Damian Cupid, thematischer Koordinator für Batteriematerialien und Charakterisierung am AIT, ergänzt: „Auch wir freuen uns sehr über diese wichtige transatlantische Zusammenarbeit mit AETC, die uns neue Einblicke in die globale Lieferkette von Batteriematerialien eröffnet. Die Qualifizierung und Erprobung innovativer Materialien, die von Industriepartnern entwickelt werden, ist ein faszinierendes Arbeitsfeld. Die gemeinsam mit AETC erzielten Ergebnisse sind von großer Bedeutung, da sie zeigen, dass wettbewerbsfähige Technologien entwickelt werden können, mit denen kohlenstoffbasierte Materialien aus nicht-konventionellen Quellen in Liefernetzwerke integriert werden können. Dadurch lassen sich Unabhängigkeit und Autonomie gegenüber geopolitischen Schwankungen stärken.“

AETC ist ein etabliertes Unternehmen mit Sitz im Großraum Chicago im US-Bundesstaat Illinois.
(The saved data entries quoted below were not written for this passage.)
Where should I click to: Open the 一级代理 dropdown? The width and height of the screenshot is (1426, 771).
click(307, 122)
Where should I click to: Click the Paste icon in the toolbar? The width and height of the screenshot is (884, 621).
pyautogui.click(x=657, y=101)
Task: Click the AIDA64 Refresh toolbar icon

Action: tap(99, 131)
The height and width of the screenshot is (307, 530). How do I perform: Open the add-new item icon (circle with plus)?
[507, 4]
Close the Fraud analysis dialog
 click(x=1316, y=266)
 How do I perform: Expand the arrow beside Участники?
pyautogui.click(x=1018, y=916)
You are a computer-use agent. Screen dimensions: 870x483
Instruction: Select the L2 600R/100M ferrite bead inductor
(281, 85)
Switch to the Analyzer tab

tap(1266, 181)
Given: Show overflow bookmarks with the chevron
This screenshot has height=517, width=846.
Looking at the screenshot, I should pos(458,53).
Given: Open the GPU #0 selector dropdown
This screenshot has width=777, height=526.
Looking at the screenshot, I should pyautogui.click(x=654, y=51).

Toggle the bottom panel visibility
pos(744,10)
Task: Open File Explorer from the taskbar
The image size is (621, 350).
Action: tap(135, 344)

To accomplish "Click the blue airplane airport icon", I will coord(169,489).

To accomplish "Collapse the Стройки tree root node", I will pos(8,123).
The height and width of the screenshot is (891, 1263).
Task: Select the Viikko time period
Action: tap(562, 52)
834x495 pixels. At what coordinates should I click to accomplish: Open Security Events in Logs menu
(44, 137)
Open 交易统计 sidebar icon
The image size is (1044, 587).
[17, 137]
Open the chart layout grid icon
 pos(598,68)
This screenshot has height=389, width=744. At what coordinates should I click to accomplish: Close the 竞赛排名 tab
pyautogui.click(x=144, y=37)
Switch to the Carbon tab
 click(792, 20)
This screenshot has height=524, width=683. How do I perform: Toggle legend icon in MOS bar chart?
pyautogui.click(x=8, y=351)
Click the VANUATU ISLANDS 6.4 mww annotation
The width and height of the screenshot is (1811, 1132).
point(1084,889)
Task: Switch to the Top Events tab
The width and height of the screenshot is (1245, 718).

Das Unternehmen ist eines von nur drei US-amerikanischen Unternehmen, die Graphit für Lithium-Ionen-Batterien herstellen, und eines von lediglich zwei Unternehmen in den USA, die Batteriegraphit vollständig end-to-end produzieren. AETC ist zugelassener Graphitlieferant für mehrere führende Automobilunternehmen und Anbieter spezialisierter Batteriesysteme. Das neue Werk in Wheeling, Illinois, verfügt über eine Nennkapazität von 250 Tonnen pro Jahr batteriefähigem Graphit; bis 2030 ist ein Ausbau auf 7.500 Tonnen pro Jahr geplant.

Das AIT Austrian Institute of Technology ist Österreichs größte Research and Technology Organisation (RTO) und ein international bedeutender Akteur in zahlreichen Forschungsfeldern. Damit ist das AIT ein führender Entwicklungspartner für die Industrie. Die Competence Unit „Battery Technologies“ im Center for Transport Technologies deckt ein breites Spektrum entlang der gesamten Batteriewertschöpfungskette ab, mit einem besonderen Fokus auf die Verbesserung der Batteriezellproduktion. Darüber hinaus entwickelt die Einheit neue Generationen von Batterietechnologien und -konzepten, indem sie Materialforschung, Zelldesign, nachhaltige Fertigung und Produktionshochskalierung miteinander verbindet.